Jusqu’à présent disponible en DVD dans une qualité standard, Les Deux Sirènes bénéficie (enfin !) d’une belle copie HD que l’on peut découvrir aux éditions Rimini. Cette remastérisation inattendue mais nécessaire (l’édition précédente date quand même de 2001 !) respecte la copie argentique d’origine. Le piqué s’avère de très bonne facture autant sur les plans larges que sur les gros plans avec une belle profondeur de champs à certains moments du film, en plus des couleurs chatoyantes très agréables.
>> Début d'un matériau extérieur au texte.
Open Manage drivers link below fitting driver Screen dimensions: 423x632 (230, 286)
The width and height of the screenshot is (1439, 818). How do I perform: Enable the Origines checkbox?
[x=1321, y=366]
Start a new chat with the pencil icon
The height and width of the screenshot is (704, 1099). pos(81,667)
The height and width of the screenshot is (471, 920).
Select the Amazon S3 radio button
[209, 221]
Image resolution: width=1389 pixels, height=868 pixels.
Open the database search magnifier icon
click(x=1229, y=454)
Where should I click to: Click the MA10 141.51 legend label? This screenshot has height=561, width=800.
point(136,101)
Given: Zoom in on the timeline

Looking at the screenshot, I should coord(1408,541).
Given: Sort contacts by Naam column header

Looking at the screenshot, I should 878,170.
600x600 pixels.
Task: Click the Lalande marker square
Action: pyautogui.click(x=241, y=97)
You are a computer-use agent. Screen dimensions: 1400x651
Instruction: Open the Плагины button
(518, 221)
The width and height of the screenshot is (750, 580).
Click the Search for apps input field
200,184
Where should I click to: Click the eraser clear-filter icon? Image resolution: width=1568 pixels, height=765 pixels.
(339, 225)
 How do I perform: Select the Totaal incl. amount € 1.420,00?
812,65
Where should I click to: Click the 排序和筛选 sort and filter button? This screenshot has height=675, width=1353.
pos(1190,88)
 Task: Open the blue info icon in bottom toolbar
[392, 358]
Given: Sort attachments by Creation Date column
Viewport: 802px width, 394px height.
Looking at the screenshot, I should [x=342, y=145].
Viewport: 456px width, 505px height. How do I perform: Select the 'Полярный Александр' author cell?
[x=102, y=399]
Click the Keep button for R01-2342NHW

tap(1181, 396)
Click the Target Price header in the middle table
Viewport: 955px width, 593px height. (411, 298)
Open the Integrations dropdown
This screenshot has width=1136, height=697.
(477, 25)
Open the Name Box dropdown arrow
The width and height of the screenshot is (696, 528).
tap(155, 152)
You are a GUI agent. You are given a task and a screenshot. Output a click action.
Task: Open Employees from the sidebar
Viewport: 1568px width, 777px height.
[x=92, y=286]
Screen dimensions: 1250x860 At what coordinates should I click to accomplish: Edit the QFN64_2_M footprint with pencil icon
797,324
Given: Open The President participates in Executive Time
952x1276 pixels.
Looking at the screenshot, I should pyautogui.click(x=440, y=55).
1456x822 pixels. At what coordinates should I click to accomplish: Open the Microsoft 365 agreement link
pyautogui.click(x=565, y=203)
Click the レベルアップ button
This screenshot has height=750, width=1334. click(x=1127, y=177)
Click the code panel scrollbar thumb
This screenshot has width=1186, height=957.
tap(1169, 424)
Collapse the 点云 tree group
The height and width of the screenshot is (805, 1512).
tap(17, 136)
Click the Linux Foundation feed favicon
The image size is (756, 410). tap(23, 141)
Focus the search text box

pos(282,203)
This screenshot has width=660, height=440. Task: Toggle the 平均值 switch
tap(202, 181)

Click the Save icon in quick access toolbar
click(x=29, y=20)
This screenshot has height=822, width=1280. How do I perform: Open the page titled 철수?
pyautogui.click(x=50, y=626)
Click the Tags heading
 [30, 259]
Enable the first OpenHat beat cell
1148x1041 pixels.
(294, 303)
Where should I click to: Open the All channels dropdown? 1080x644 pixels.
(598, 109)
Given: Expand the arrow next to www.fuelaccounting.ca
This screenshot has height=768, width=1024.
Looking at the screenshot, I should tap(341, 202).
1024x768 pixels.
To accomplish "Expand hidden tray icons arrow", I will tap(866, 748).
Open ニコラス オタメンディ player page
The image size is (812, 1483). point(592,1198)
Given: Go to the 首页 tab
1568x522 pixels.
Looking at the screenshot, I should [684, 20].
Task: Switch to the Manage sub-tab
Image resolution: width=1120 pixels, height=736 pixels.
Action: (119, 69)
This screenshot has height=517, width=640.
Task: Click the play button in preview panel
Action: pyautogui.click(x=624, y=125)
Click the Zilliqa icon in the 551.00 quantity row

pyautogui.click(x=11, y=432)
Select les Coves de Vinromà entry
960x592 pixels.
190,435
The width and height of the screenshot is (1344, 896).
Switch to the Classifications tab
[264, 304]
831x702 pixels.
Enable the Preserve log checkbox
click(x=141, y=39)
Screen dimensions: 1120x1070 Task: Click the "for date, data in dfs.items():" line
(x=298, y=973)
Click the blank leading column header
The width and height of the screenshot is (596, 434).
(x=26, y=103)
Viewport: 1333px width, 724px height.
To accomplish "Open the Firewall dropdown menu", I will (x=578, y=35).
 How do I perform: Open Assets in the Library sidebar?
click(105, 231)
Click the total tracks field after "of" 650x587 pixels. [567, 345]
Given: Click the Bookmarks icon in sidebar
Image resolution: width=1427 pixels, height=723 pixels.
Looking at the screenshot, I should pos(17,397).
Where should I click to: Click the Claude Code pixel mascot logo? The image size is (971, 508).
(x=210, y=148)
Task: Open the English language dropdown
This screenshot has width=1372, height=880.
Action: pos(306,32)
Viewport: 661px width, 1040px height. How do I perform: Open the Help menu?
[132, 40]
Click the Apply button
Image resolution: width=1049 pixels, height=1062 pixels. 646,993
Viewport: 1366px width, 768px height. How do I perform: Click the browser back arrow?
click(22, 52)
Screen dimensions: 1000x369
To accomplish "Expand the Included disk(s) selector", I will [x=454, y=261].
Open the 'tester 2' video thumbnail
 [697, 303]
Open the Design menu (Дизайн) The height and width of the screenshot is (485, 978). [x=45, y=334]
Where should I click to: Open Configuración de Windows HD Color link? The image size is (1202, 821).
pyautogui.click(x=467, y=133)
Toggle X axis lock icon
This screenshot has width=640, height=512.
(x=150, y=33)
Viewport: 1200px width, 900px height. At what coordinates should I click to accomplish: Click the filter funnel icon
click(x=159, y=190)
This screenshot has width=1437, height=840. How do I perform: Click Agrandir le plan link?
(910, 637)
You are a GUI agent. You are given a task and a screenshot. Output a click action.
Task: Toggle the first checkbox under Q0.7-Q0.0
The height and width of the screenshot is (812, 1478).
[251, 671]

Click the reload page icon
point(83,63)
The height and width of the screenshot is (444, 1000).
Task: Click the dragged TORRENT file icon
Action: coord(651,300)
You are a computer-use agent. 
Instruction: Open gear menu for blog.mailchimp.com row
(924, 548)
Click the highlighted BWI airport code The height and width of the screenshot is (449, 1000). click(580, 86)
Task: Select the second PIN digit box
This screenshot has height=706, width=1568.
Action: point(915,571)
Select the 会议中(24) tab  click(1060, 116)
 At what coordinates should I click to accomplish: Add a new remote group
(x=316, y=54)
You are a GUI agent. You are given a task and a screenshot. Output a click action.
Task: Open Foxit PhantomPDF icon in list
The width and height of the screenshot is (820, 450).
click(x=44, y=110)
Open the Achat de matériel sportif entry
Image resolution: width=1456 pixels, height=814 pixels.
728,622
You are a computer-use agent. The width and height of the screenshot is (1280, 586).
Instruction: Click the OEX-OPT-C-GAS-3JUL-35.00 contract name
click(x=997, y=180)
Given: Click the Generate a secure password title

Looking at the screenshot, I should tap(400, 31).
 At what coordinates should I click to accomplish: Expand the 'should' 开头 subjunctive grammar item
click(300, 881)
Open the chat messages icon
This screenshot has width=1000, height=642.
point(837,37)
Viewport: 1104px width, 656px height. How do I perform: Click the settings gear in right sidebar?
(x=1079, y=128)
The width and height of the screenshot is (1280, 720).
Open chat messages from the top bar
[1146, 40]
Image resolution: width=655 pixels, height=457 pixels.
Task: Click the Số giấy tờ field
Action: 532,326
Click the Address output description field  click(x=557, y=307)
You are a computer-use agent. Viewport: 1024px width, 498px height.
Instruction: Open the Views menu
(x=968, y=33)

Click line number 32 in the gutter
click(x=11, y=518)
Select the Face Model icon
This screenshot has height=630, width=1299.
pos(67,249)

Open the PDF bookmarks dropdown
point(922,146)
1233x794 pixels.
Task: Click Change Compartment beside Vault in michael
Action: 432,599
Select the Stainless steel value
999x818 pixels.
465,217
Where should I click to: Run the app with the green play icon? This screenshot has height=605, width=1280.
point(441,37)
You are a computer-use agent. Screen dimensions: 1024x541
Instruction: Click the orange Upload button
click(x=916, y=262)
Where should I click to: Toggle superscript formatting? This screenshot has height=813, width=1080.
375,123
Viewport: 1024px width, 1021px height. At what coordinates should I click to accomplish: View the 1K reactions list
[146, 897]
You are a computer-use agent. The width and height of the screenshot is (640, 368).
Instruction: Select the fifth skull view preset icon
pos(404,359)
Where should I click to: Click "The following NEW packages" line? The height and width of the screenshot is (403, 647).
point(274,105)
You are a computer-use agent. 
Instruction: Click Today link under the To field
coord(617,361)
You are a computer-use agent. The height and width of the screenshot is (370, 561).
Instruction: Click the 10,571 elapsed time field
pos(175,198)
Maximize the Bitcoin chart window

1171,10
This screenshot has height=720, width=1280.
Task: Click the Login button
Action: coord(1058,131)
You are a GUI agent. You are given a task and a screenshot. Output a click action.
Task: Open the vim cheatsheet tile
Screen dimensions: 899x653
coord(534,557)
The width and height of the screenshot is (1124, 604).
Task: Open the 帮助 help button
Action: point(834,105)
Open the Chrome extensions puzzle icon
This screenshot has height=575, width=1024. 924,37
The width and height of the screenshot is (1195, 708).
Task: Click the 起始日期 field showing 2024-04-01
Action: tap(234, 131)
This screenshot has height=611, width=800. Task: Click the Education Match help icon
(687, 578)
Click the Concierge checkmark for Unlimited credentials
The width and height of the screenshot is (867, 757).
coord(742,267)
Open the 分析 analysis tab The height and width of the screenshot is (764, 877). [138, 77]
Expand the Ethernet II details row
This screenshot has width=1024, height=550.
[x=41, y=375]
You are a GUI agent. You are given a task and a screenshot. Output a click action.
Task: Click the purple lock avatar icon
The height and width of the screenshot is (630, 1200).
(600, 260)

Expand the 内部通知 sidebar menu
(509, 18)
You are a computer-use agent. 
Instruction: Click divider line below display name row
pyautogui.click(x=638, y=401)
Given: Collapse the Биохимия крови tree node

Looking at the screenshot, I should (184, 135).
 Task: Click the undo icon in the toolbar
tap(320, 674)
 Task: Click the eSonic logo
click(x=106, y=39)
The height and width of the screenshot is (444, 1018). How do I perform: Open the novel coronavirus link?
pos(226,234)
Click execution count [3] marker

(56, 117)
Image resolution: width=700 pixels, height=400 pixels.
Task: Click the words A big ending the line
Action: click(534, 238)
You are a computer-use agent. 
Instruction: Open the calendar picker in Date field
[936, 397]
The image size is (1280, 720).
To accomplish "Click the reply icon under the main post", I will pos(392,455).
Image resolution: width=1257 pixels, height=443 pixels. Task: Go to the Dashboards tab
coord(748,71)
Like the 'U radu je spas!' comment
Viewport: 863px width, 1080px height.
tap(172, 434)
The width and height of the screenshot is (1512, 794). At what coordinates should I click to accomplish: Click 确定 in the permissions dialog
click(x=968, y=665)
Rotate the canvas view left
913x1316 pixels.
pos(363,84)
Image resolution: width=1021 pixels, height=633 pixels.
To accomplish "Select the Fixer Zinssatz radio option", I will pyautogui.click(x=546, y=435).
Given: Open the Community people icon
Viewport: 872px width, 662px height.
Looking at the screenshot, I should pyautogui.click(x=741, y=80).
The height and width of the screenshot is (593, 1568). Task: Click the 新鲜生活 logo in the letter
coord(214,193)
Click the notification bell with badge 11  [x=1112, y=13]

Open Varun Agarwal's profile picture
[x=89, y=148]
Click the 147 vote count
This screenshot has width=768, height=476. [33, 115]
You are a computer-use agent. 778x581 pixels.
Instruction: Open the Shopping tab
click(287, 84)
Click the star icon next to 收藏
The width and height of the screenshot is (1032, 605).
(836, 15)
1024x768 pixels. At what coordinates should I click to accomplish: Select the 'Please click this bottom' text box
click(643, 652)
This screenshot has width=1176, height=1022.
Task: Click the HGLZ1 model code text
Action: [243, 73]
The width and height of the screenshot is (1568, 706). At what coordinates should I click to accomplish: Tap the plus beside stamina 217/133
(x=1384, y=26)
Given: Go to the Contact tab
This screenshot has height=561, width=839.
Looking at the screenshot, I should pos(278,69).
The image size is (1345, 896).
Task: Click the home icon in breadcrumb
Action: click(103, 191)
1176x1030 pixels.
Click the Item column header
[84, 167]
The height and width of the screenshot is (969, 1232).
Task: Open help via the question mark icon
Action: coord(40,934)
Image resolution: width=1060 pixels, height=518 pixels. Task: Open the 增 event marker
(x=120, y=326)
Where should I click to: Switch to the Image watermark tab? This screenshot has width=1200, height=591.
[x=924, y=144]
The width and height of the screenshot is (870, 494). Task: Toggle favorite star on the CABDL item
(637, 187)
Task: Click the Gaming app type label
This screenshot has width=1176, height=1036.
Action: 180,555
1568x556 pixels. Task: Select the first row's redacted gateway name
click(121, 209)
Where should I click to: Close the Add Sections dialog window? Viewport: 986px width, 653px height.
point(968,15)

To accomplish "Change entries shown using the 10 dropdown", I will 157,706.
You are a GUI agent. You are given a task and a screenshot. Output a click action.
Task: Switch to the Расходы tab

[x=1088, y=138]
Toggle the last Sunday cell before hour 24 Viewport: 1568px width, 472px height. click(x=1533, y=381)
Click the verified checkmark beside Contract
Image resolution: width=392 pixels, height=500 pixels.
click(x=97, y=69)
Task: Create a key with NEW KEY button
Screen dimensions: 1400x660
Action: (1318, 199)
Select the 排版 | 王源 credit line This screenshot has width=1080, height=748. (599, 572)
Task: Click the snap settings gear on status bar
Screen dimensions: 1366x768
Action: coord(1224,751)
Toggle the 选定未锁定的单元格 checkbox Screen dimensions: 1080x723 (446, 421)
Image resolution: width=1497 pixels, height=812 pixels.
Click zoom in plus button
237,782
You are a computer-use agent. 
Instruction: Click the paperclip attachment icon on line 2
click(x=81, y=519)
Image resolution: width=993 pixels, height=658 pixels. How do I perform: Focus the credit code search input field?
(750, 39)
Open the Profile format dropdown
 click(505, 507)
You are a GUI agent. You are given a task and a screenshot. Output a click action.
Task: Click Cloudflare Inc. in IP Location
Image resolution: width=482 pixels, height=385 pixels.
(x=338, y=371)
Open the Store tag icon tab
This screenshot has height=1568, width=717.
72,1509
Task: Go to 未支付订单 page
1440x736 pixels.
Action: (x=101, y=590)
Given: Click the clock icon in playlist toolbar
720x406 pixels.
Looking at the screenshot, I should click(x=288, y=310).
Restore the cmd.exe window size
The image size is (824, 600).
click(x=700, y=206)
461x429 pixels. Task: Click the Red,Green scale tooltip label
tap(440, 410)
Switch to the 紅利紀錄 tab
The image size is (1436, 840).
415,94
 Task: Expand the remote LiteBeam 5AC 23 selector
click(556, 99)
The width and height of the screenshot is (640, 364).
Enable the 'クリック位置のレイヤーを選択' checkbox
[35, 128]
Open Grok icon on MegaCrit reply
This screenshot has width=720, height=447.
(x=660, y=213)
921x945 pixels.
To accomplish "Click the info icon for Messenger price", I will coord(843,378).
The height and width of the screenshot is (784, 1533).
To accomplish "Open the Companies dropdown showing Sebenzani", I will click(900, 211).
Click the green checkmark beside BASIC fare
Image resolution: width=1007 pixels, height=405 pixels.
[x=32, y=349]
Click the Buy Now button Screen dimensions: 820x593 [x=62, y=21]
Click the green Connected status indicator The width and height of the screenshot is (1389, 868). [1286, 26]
Le son a été également retravaillé et bénéficie aujourd’hui d’une piste DTS-HD Master Audio Stéréo 2.0 d’une limpidité exemplaire aussi bien sur la version originale que française. Le film est accompagné de la traditionnelle bande-annonce d’époque et d’une interview de dix-sept minutes d’Olivier Cachin, journaliste et écrivain chez Rock & Folk et Mouv’, dévoilant les secrets de fabrication des Deux Sirènes en plus d’une évocation de la carrière cinématographique de Cher et son impact sur le film. L’édition, passionnante, aurait mérité cependant un vrai documentaire sur le long-métrage avec l’intervention du réalisateur et de ses stars.

© Rimini éditions

Les Deux Sirènes (Mermaids, 1990 – USA) ; Réalisation : Richard Benjamin. Scénario : June Roberts d’après le roman de Patty Dann. Avec : Cher, Winona Ryder, Bob Hoskins, Christina Ricci, Michael Schoeffling, Caroline McWilliams et Jan Miner. Chef opérateur : Howard Atherton. Musique : Jack Nitzsche. Production : Lauren Lloyd, Wallis Nicita et Patrick J. Palmer – Orion Pictures. Format : 1.85,1. Durée : 110 minutes.

En salle le 14 décembre 1990 (États-Unis),  puis le 15 mai 1991 (France).

Disponible en Blu-ray et DVD le 5 novembre 2019 chez Rimini éditions.